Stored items

------------------------------

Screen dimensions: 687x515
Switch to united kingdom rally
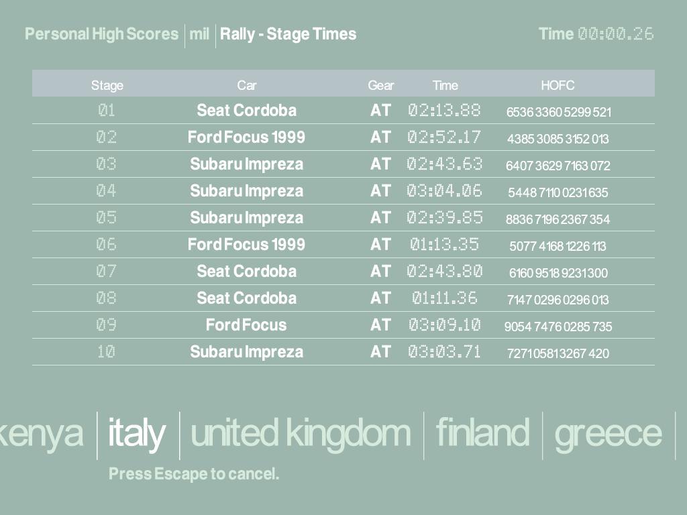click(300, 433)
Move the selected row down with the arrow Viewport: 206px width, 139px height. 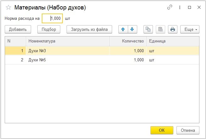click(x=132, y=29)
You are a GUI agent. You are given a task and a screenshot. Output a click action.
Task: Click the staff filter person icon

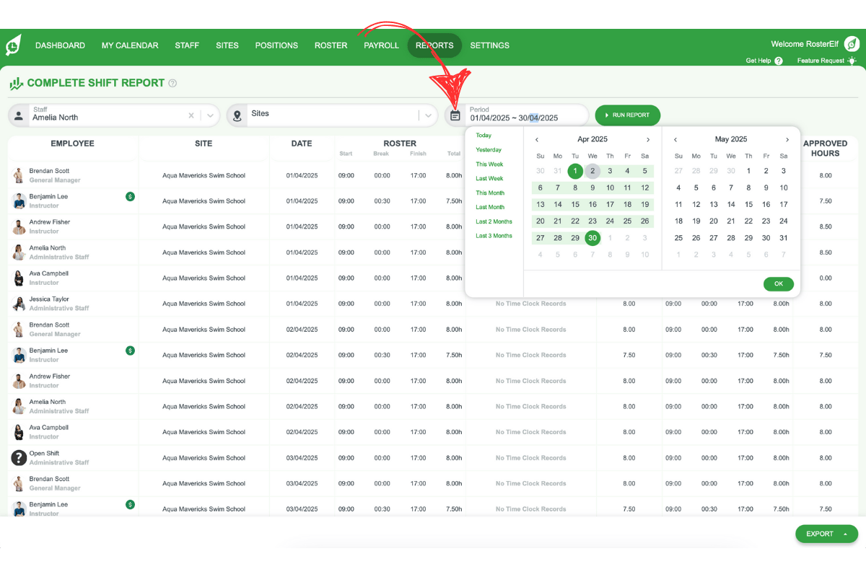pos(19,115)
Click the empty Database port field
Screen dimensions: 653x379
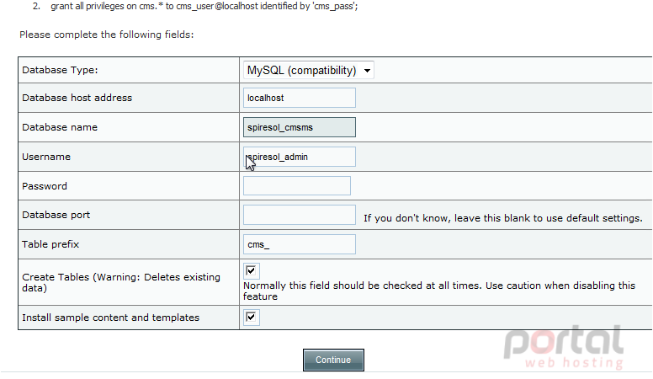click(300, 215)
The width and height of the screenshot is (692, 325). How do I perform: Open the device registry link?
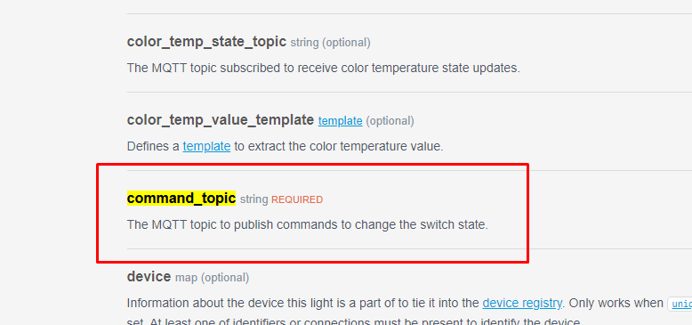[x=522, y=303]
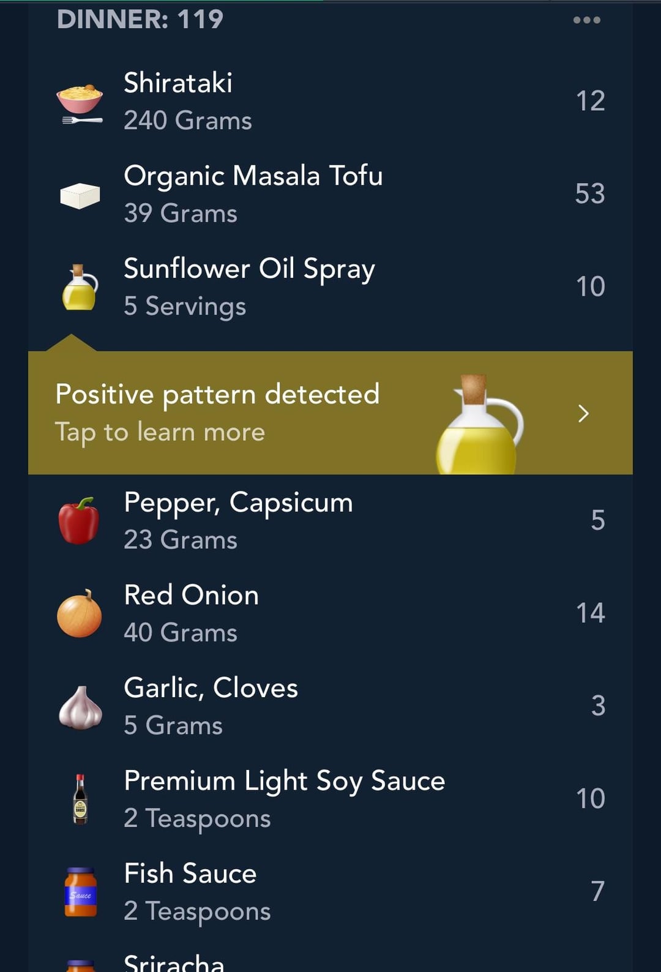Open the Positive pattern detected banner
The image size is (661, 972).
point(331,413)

------------------------------

Prompt
Restate, word for word, each line from the one with "The width and" to the end of the entries, both included, and keep every picture out.

Response for this exercise
The width and height of the screenshot is (692, 325). How do I perform: Open the device registry link?
[x=522, y=303]
Open the Positive pattern detected banner
The image size is (661, 972).
point(331,413)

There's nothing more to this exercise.